## TO DO
Please return all of the data exactly as written.

* * * * * * *

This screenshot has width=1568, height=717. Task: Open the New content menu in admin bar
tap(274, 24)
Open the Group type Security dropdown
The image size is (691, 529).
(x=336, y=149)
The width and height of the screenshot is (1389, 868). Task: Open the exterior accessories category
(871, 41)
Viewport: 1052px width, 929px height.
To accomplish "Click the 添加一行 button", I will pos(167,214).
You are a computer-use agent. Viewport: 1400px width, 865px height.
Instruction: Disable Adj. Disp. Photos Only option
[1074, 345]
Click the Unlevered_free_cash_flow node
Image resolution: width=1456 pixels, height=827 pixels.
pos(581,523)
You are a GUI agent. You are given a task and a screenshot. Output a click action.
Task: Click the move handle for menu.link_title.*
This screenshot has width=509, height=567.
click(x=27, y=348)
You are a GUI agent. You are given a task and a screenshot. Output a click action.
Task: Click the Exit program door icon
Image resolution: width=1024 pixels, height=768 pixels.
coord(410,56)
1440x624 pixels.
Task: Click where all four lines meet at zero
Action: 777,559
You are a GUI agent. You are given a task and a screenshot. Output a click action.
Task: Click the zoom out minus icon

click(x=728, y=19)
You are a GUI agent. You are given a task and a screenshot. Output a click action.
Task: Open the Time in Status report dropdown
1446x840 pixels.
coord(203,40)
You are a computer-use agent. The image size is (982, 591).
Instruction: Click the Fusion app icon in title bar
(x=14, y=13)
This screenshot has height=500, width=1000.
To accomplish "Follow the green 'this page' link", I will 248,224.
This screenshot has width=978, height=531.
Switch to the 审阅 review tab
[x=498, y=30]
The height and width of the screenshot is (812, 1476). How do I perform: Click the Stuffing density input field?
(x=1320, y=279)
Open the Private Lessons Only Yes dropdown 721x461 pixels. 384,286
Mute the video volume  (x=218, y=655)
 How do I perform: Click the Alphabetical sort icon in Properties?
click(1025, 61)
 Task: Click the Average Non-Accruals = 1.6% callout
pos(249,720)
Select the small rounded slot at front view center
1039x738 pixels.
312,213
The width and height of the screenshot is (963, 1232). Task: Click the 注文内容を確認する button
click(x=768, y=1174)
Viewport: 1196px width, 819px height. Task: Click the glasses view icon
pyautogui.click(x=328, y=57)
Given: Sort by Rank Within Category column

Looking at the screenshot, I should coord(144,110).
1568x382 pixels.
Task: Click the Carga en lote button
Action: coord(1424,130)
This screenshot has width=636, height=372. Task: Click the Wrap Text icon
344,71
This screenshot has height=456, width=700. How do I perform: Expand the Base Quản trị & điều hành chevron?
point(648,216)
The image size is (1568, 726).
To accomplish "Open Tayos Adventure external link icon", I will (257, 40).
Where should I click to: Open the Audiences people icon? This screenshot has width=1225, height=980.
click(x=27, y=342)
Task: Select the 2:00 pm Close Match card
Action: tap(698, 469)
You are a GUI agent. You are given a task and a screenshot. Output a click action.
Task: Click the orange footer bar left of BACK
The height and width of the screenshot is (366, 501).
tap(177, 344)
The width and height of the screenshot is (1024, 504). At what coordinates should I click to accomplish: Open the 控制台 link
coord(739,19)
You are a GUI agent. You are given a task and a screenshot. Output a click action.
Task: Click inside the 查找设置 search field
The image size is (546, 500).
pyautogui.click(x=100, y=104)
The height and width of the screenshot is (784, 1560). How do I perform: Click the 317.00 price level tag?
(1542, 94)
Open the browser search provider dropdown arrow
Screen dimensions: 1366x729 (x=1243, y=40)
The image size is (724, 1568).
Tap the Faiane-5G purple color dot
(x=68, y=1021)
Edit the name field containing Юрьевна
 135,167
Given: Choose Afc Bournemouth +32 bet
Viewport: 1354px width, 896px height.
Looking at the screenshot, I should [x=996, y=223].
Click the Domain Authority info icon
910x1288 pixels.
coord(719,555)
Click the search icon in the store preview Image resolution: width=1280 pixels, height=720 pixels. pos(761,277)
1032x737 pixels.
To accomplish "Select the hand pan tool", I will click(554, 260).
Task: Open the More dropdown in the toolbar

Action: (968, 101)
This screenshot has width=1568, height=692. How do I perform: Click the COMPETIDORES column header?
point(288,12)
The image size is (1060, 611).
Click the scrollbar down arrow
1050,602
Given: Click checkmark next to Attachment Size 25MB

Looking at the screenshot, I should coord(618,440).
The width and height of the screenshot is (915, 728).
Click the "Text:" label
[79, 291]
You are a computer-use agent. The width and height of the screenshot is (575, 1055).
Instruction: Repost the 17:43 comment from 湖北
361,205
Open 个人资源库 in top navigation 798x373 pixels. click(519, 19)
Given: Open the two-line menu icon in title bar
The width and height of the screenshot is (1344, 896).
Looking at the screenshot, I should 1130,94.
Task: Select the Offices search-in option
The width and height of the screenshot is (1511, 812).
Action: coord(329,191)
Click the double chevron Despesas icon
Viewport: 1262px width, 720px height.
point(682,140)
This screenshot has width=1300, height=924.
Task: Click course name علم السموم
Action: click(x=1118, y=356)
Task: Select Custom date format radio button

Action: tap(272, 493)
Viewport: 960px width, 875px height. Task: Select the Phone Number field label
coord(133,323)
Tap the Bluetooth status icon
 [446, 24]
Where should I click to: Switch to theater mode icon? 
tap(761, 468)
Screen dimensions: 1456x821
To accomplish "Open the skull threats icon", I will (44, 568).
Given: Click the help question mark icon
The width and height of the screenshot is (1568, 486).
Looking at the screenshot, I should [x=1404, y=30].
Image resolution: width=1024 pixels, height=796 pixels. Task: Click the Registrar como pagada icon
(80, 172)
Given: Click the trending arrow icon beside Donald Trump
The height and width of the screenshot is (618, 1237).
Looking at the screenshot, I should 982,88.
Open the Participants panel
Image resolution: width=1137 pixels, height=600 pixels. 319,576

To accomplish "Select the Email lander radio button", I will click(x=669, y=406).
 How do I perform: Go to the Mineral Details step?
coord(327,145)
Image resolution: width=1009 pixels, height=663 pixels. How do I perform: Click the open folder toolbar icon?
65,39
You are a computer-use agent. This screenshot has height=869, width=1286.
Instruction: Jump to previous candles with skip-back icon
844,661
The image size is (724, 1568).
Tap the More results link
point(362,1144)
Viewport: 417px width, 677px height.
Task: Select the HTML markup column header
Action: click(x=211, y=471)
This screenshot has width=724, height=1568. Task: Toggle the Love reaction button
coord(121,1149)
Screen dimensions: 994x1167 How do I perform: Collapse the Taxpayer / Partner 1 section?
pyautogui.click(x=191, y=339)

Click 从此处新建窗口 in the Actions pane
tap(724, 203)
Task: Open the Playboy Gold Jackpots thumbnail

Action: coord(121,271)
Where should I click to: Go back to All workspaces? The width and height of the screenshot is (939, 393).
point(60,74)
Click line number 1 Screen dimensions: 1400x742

* * * * * * *

## TASK ANSWER
This screenshot has width=1568, height=717. Task: Open the New content menu in admin bar
tap(274, 24)
Open the Group type Security dropdown
The image size is (691, 529).
(x=336, y=149)
The width and height of the screenshot is (1389, 868). Task: Open the exterior accessories category
(871, 41)
Viewport: 1052px width, 929px height.
To accomplish "Click the 添加一行 button", I will pos(167,214).
You are a computer-use agent. Viewport: 1400px width, 865px height.
Instruction: Disable Adj. Disp. Photos Only option
[1074, 345]
Click the Unlevered_free_cash_flow node
Image resolution: width=1456 pixels, height=827 pixels.
pos(581,523)
You are a GUI agent. You are given a task and a screenshot. Output a click action.
Task: Click the move handle for menu.link_title.*
This screenshot has width=509, height=567.
click(x=27, y=348)
You are a GUI agent. You are given a task and a screenshot. Output a click action.
Task: Click the Exit program door icon
Image resolution: width=1024 pixels, height=768 pixels.
coord(410,56)
1440x624 pixels.
Task: Click where all four lines meet at zero
Action: 777,559
You are a GUI agent. You are given a task and a screenshot. Output a click action.
Task: Click the zoom out minus icon

click(x=728, y=19)
You are a GUI agent. You are given a task and a screenshot. Output a click action.
Task: Open the Time in Status report dropdown
1446x840 pixels.
coord(203,40)
You are a computer-use agent. The image size is (982, 591).
Instruction: Click the Fusion app icon in title bar
(x=14, y=13)
This screenshot has height=500, width=1000.
To accomplish "Follow the green 'this page' link", I will 248,224.
This screenshot has width=978, height=531.
Switch to the 审阅 review tab
[x=498, y=30]
The height and width of the screenshot is (812, 1476). How do I perform: Click the Stuffing density input field?
(x=1320, y=279)
Open the Private Lessons Only Yes dropdown 721x461 pixels. 384,286
Mute the video volume  (x=218, y=655)
 How do I perform: Click the Alphabetical sort icon in Properties?
click(1025, 61)
 Task: Click the Average Non-Accruals = 1.6% callout
pos(249,720)
Select the small rounded slot at front view center
1039x738 pixels.
312,213
The width and height of the screenshot is (963, 1232). Task: Click the 注文内容を確認する button
click(x=768, y=1174)
Viewport: 1196px width, 819px height. Task: Click the glasses view icon
pyautogui.click(x=328, y=57)
Given: Sort by Rank Within Category column

Looking at the screenshot, I should coord(144,110).
1568x382 pixels.
Task: Click the Carga en lote button
Action: coord(1424,130)
This screenshot has width=636, height=372. Task: Click the Wrap Text icon
344,71
This screenshot has height=456, width=700. How do I perform: Expand the Base Quản trị & điều hành chevron?
point(648,216)
The image size is (1568, 726).
To accomplish "Open Tayos Adventure external link icon", I will (257, 40).
Where should I click to: Open the Audiences people icon? This screenshot has width=1225, height=980.
click(x=27, y=342)
Task: Select the 2:00 pm Close Match card
Action: tap(698, 469)
You are a GUI agent. You are given a task and a screenshot. Output a click action.
Task: Click the orange footer bar left of BACK
The height and width of the screenshot is (366, 501).
tap(177, 344)
The width and height of the screenshot is (1024, 504). At what coordinates should I click to accomplish: Open the 控制台 link
coord(739,19)
You are a GUI agent. You are given a task and a screenshot. Output a click action.
Task: Click inside the 查找设置 search field
The image size is (546, 500).
pyautogui.click(x=100, y=104)
The height and width of the screenshot is (784, 1560). How do I perform: Click the 317.00 price level tag?
(1542, 94)
Open the browser search provider dropdown arrow
Screen dimensions: 1366x729 (x=1243, y=40)
The image size is (724, 1568).
Tap the Faiane-5G purple color dot
(x=68, y=1021)
Edit the name field containing Юрьевна
 135,167
Given: Choose Afc Bournemouth +32 bet
Viewport: 1354px width, 896px height.
Looking at the screenshot, I should [x=996, y=223].
Click the Domain Authority info icon
910x1288 pixels.
coord(719,555)
Click the search icon in the store preview Image resolution: width=1280 pixels, height=720 pixels. pos(761,277)
1032x737 pixels.
To accomplish "Select the hand pan tool", I will click(554, 260).
Task: Open the More dropdown in the toolbar

Action: (968, 101)
This screenshot has width=1568, height=692. How do I perform: Click the COMPETIDORES column header?
point(288,12)
The image size is (1060, 611).
Click the scrollbar down arrow
1050,602
Given: Click checkmark next to Attachment Size 25MB

Looking at the screenshot, I should coord(618,440).
The width and height of the screenshot is (915, 728).
Click the "Text:" label
[79, 291]
You are a computer-use agent. The width and height of the screenshot is (575, 1055).
Instruction: Repost the 17:43 comment from 湖北
361,205
Open 个人资源库 in top navigation 798x373 pixels. click(519, 19)
Given: Open the two-line menu icon in title bar
The width and height of the screenshot is (1344, 896).
Looking at the screenshot, I should 1130,94.
Task: Select the Offices search-in option
The width and height of the screenshot is (1511, 812).
Action: coord(329,191)
Click the double chevron Despesas icon
Viewport: 1262px width, 720px height.
point(682,140)
This screenshot has width=1300, height=924.
Task: Click course name علم السموم
Action: click(x=1118, y=356)
Task: Select Custom date format radio button

Action: tap(272, 493)
Viewport: 960px width, 875px height. Task: Select the Phone Number field label
coord(133,323)
Tap the Bluetooth status icon
 [446, 24]
Where should I click to: Switch to theater mode icon? 
tap(761, 468)
Screen dimensions: 1456x821
To accomplish "Open the skull threats icon", I will (44, 568).
Given: Click the help question mark icon
The width and height of the screenshot is (1568, 486).
Looking at the screenshot, I should [x=1404, y=30].
Image resolution: width=1024 pixels, height=796 pixels. Task: Click the Registrar como pagada icon
(80, 172)
Given: Click the trending arrow icon beside Donald Trump
The height and width of the screenshot is (618, 1237).
Looking at the screenshot, I should 982,88.
Open the Participants panel
Image resolution: width=1137 pixels, height=600 pixels. 319,576

To accomplish "Select the Email lander radio button", I will click(x=669, y=406).
 How do I perform: Go to the Mineral Details step?
coord(327,145)
Image resolution: width=1009 pixels, height=663 pixels. How do I perform: Click the open folder toolbar icon?
65,39
You are a computer-use agent. This screenshot has height=869, width=1286.
Instruction: Jump to previous candles with skip-back icon
844,661
The image size is (724, 1568).
Tap the More results link
point(362,1144)
Viewport: 417px width, 677px height.
Task: Select the HTML markup column header
Action: click(x=211, y=471)
This screenshot has width=724, height=1568. Task: Toggle the Love reaction button
coord(121,1149)
Screen dimensions: 994x1167 How do I perform: Collapse the Taxpayer / Partner 1 section?
pyautogui.click(x=191, y=339)

Click 从此处新建窗口 in the Actions pane
tap(724, 203)
Task: Open the Playboy Gold Jackpots thumbnail

Action: coord(121,271)
Where should I click to: Go back to All workspaces? The width and height of the screenshot is (939, 393).
point(60,74)
Click line number 1 Screen dimensions: 1400x742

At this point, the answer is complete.